Problems and tasks ->
A. From the passage on Julius and Ethel Rosenberg, copy out the stretch from "According to Feklisov, Rosenberg" through "particular spy ring." word for word.
B. Answer these questions from the passage on Julius and Ethel Rosenberg:
(i) What degree did Julius Rosenberg receive from CCNY in 1939?
(ii) In what year did Ethel Greenglass meet Julius?
(iii) Where were the Army Signal Corps Engineering Laboratories that Julius joined in 1940?
C. Decide whether each statement agrees with the passage on Julius and Ethel Rosenberg. Answer yes or no and quote the words that settle it.
(i) Ethel Greenglass was born in 1918.
(ii) Julius Rosenberg worked at Fort Monmouth until 1945.
(iii) Feklisov took over Semyonov's duties after Semyonov was recalled to Moscow in 1944.

Document extract ->
☆ ☆ ☆ ☆

Early lives and education

Julius Rosenberg was born to a family of Jewish immigrants in New York City, on May 12, 1918. The family moved to the Lower East Side by the time Julius was 11. His parents worked in the shops of the Lower East Side, as Julius attended Seward Park High School. Julius became a leader in the Young Communist League USA while at City College of New York (CCNY). In 1939, he graduated from CCNY with a degree in electrical engineering.[10]

Ethel Greenglass was born on September 28, 1915, to a Jewish family in New York City. She originally was an aspiring actress and singer, but eventually took a secretarial job at a shipping company. She became involved in labor disputes and joined the Young Communist League, where she met Julius in 1936. They married in 1939.[11]

Career

Julius Rosenberg joined the Army Signal Corps Engineering Laboratories at Fort Monmouth, New Jersey, in 1940, where he worked as an engineer-inspector until 1945. He was fired when the U.S. Army discovered his previous membership in the Communist Party. Important research on electronics, communications, radar and guided missile controls was undertaken at Fort Monmouth during World War II.[12]

According to a 2001 book by his former handler Alexander Feklisov, Rosenberg was originally recruited by the NKVD on Labor Day 1942 by former spymaster Semyon Semyonov.[13] He had been introduced to Semyonov by Bernard Schuster, a high-ranking member of the Communist Party USA as well as Earl Browder's personal NKVD liaison. In fact, Feklisov, a lifelong Communist, was covering the role of Jacob Golos, who in 1942 passed the Communist "information" cell of young engineers headed by Julius Rosenberg into direct contact with the Soviet operatives in New York. After Semyonov was recalled to Moscow in 1944, his duties were taken over by Feklisov.[13]

According to Feklisov, Rosenberg provided thousands of classified (top secret) reports from Emerson Radio, including a complete proximity fuse, an upgraded model of which was used to shoot down Gary Powers' U-2 in 1960. Under Feklisov's administration, Rosenberg is said to have recruited sympathetic individuals into NKVD service, including Joel Barr, Alfred Sarant, William Perl and Morton Sobell.[14] The Venona intercept shows that Julius Rosenberg (code name LIBERAL) was the head of this particular spy ring.

☆ ☆ ☆ ☆

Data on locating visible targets

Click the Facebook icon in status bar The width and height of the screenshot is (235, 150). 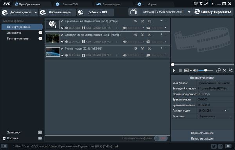220,146
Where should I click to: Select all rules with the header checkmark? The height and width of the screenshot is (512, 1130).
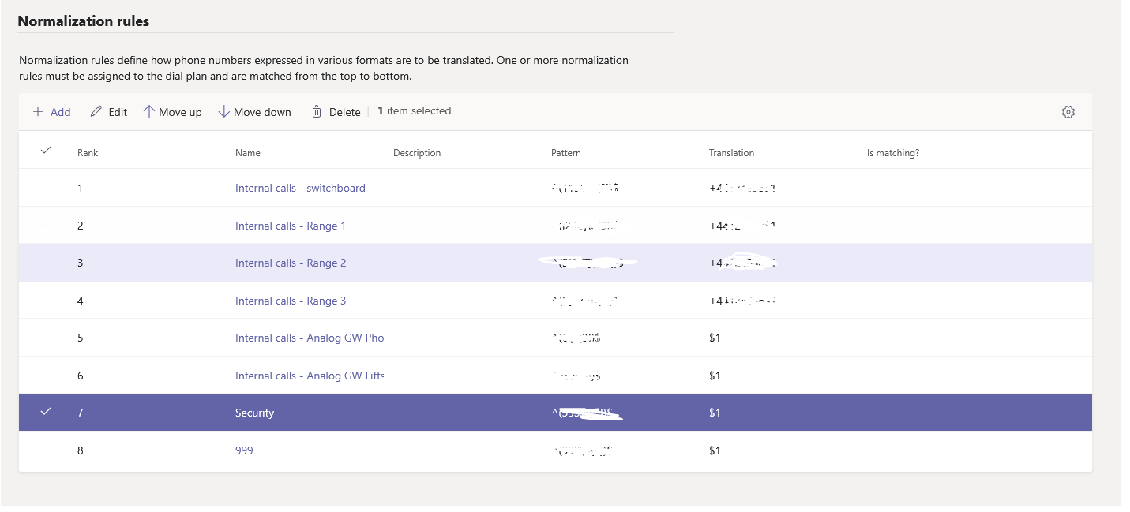pos(46,149)
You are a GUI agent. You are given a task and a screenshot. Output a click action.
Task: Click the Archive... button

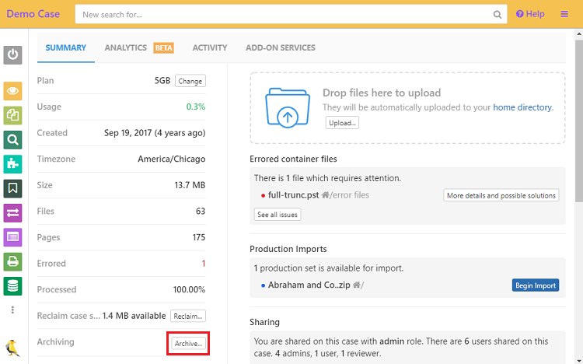188,343
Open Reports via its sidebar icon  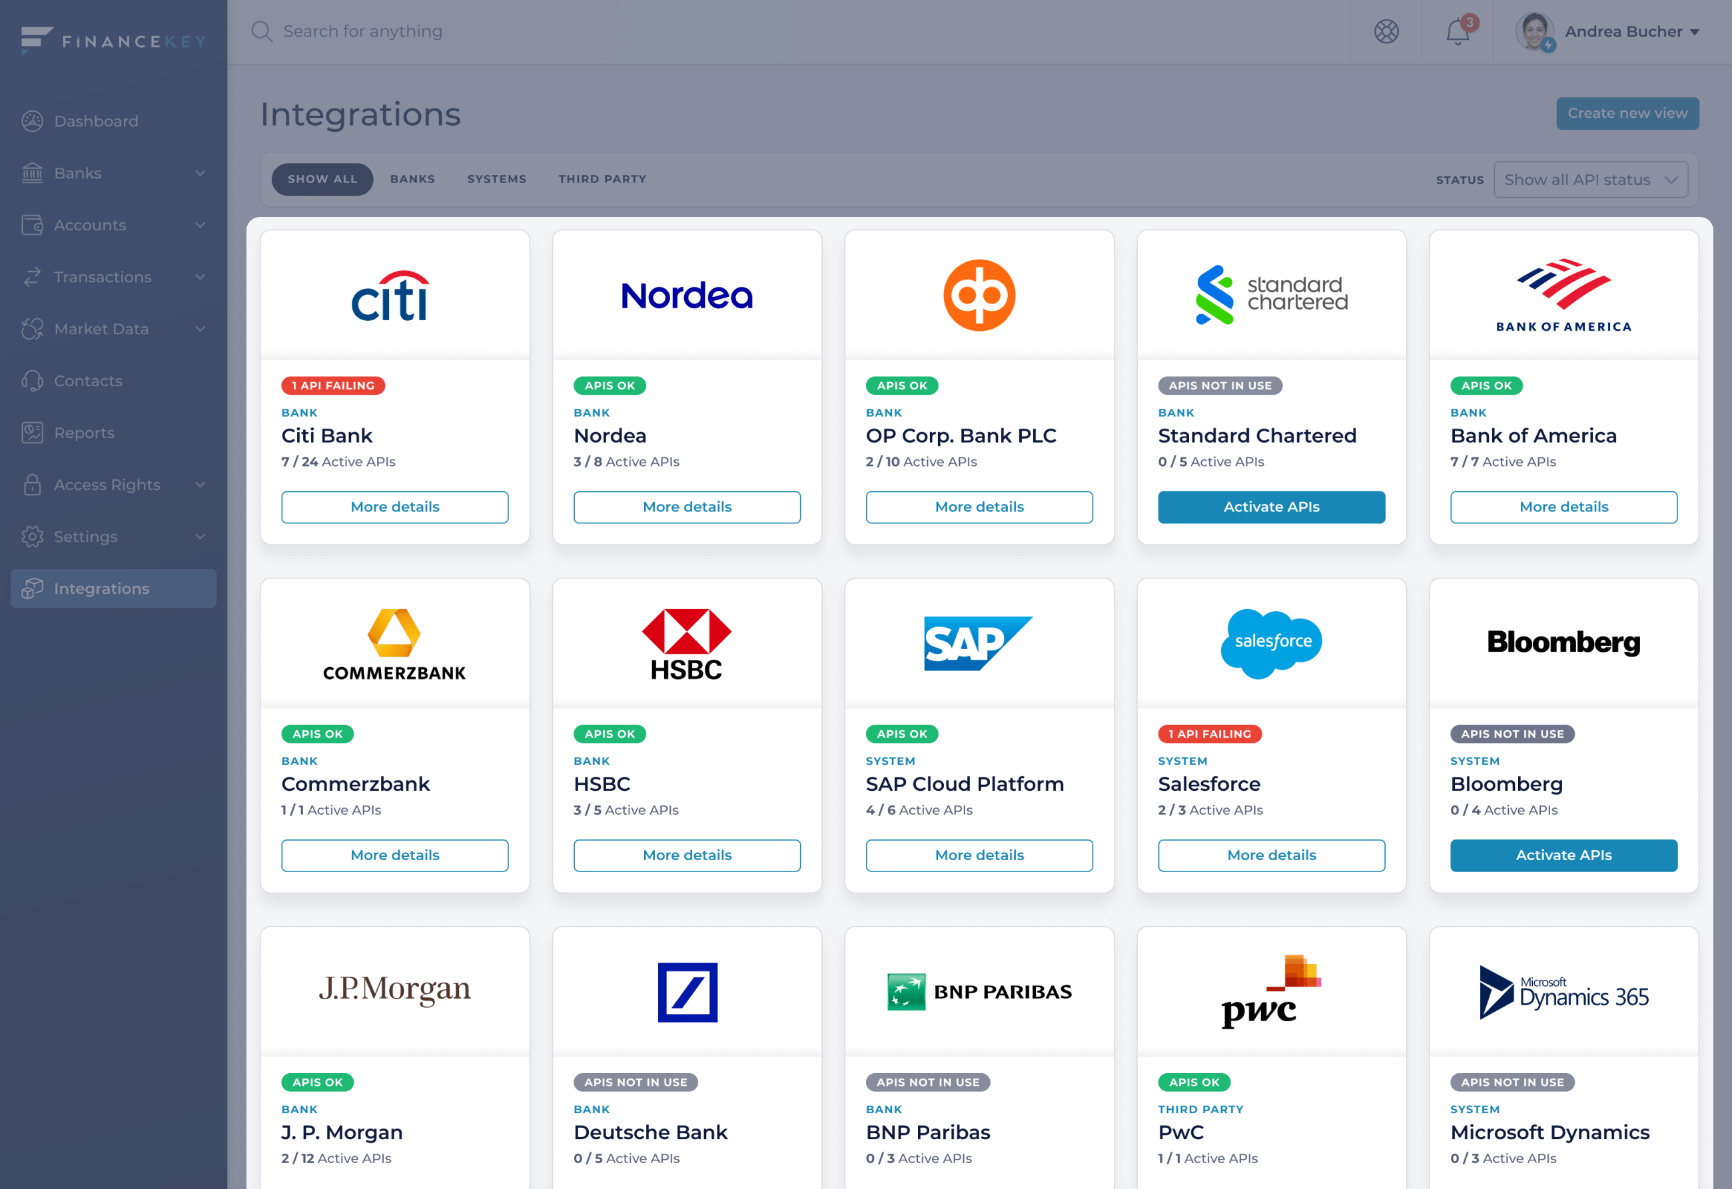pos(32,433)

☆ ☆ ☆ ☆

Results by task ->
A.
According to Feklisov, Rosenberg provided thousands of classified (top secret) reports from Emerson Radio, including a complete proximity fuse, an upgraded model of which was used to shoot down Gary Powers' U-2 in 1960. Under Feklisov's administration, Rosenberg is said to have recruited sympathetic individuals into NKVD service, including Joel Barr, Alfred Sarant, William Perl and Morton Sobell.[14] The Venona intercept shows that Julius Rosenberg (code name LIBERAL) was the head of this particular spy ring.

B.
(i) A degree in electrical engineering.
(ii) 1936.
(iii) Fort Monmouth, New Jersey.

C.
(i) No: "Ethel Greenglass was born on September 28, 1915"
(ii) Yes: "where he worked as an engineer-inspector until 1945"
(iii) Yes: "After Semyonov was recalled to Moscow in 1944, his duties were taken over by Feklisov."